(Extracted data entries)

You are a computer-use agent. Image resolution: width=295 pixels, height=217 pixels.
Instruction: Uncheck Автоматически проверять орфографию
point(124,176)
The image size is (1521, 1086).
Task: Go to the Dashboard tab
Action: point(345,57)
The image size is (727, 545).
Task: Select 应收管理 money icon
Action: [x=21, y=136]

**YOUR GOAL**
The expected output is the lines from the one holding "Instruction: Uncheck Автоматически" through the last line of the data, exactly as they appear, with nothing before or after.

**PROBLEM SOLUTION**
Instruction: Uncheck Автоматически проверять орфографию
point(124,176)
The image size is (1521, 1086).
Task: Go to the Dashboard tab
Action: point(345,57)
The image size is (727, 545).
Task: Select 应收管理 money icon
Action: [x=21, y=136]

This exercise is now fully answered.